Researchers from Bengaluru have demonstrated for the first time that the optical properties of metals can be actively controlled using mechanical strain, challenging the long-held belief that these properties remain fixed. The breakthrough could pave the way for programmable nanophotonic devices and advanced optical technologies.
The study, carried out by scientists at the Jawaharlal Nehru Centre for Advanced Scientific Research (JNCASR), an autonomous institute under the Department of Science and Technology (DST), focused on ultra-thin films of titanium nitride (TiN), a material widely used in semiconductor-compatible photonic applications.
By applying controlled mechanical strain to TiN films, the researchers observed a significant shift in the material’s plasmon resonance—the way metals interact with light. Advanced microscopy and spectroscopy techniques confirmed that strain directly alters the metal’s electronic behaviour, allowing its optical response to be tuned.
Further theoretical analysis revealed that mechanical strain increases the concentration of free electrons by promoting nitrogen vacancies in the material, resulting in the observed change in optical properties.
Lead researcher Prof.

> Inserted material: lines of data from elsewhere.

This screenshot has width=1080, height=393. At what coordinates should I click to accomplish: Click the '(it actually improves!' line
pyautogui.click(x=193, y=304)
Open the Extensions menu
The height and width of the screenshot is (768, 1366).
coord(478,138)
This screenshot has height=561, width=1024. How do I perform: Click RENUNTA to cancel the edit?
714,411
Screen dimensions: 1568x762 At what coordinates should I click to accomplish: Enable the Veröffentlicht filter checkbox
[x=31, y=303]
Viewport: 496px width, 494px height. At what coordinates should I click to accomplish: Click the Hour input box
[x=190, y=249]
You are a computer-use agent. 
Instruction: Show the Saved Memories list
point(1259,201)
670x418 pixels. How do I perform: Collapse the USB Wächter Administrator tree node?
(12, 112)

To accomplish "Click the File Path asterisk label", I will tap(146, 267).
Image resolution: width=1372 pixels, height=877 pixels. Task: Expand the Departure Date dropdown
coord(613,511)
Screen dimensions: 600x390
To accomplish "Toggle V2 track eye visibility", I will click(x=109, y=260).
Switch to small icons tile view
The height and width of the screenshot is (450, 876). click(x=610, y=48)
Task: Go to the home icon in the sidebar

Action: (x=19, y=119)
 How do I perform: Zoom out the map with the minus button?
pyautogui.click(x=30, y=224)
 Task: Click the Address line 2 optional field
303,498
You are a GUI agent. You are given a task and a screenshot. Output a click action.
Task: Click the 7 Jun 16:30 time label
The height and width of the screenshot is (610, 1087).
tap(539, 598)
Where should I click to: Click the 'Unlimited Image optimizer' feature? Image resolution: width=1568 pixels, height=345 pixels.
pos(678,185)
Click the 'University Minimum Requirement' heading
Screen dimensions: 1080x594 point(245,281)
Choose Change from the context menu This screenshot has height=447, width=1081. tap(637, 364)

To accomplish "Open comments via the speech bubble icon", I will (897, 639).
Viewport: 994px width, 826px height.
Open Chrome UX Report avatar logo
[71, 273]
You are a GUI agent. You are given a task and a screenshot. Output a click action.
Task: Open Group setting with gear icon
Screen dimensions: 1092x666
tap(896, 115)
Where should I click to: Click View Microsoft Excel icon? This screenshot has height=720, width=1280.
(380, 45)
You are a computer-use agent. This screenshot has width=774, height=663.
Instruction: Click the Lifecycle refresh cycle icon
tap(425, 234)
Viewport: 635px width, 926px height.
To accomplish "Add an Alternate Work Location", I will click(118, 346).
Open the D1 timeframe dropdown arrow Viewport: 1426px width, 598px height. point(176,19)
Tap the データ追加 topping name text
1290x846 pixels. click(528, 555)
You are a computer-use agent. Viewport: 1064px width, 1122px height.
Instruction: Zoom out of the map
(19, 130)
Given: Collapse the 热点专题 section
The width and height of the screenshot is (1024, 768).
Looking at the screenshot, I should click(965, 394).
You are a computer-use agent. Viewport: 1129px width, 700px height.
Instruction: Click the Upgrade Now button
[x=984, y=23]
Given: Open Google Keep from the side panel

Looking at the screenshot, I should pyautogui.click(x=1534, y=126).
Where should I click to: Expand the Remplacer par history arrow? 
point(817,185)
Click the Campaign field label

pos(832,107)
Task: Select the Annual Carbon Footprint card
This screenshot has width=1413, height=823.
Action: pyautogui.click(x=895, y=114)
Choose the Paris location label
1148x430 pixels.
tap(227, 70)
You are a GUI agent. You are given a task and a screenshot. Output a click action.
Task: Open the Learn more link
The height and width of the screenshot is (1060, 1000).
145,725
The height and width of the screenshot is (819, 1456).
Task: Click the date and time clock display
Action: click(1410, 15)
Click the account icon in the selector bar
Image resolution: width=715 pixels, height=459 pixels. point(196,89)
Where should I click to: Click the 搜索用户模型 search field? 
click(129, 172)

Bivas Saha said the discovery introduces mechanical strain as a powerful new tool for controlling plasmonic behaviour, enabling the development of reconfigurable and programmable optical devices fully compatible with existing CMOS chip technology.
The research was conducted in collaboration with scientists from the University of Sydney, Australia, and is expected to contribute to future advances in on-chip photonics, optical sensing, high-speed communication and next-generation semiconductor technologies.